• [WHAT TO WORK ON]: The answer must be an exact reprint of the lines from the one with "Instruction: Select the" through the final line of the data, with no pictures included.

• [DATA FOR THIS TASK]:
· · · · ·

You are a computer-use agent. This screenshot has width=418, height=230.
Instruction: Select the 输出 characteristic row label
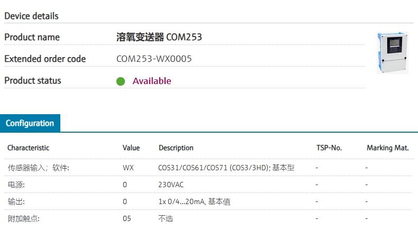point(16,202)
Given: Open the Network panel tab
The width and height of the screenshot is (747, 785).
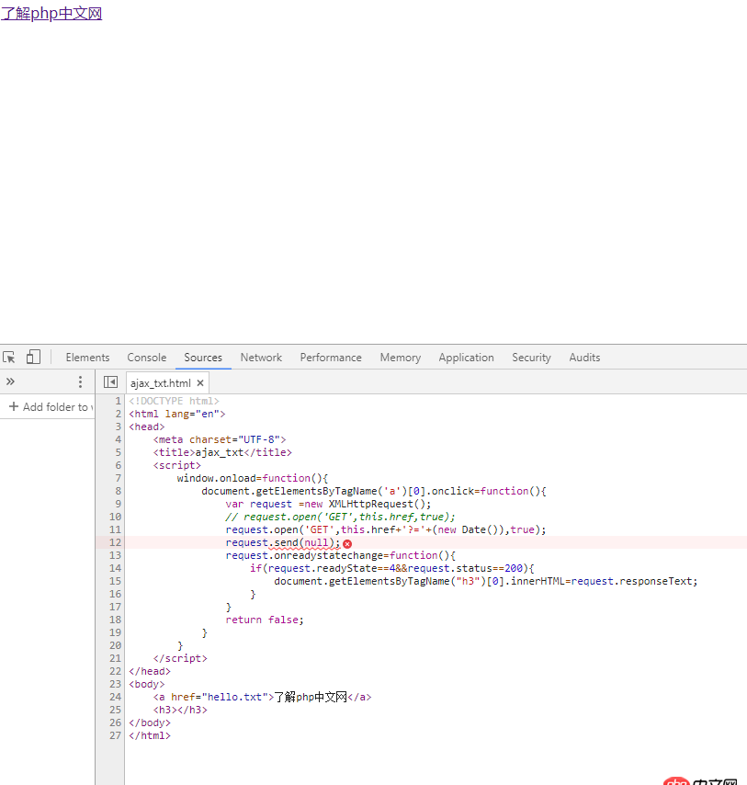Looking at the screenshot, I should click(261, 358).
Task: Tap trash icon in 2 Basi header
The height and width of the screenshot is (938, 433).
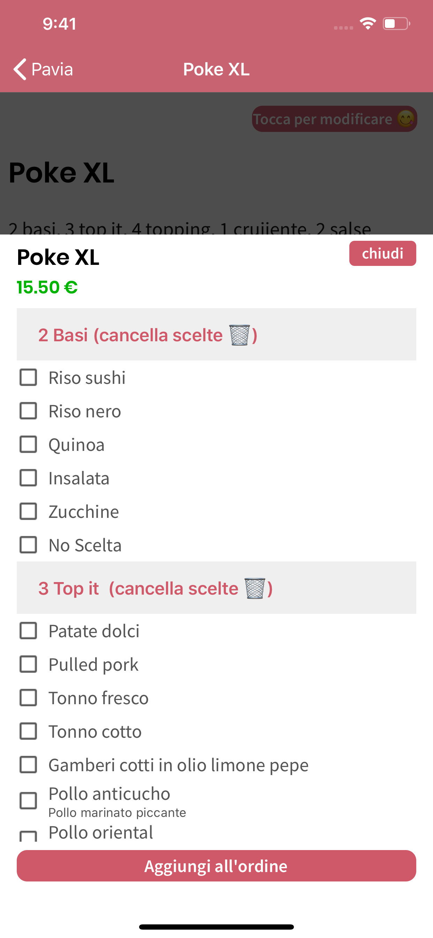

· · · · ·

• [RESPONSE]:
Instruction: Select the 输出 characteristic row label
point(16,202)
Given: Open the Network panel tab
The width and height of the screenshot is (747, 785).
Looking at the screenshot, I should click(261, 358).
Task: Tap trash icon in 2 Basi header
The height and width of the screenshot is (938, 433).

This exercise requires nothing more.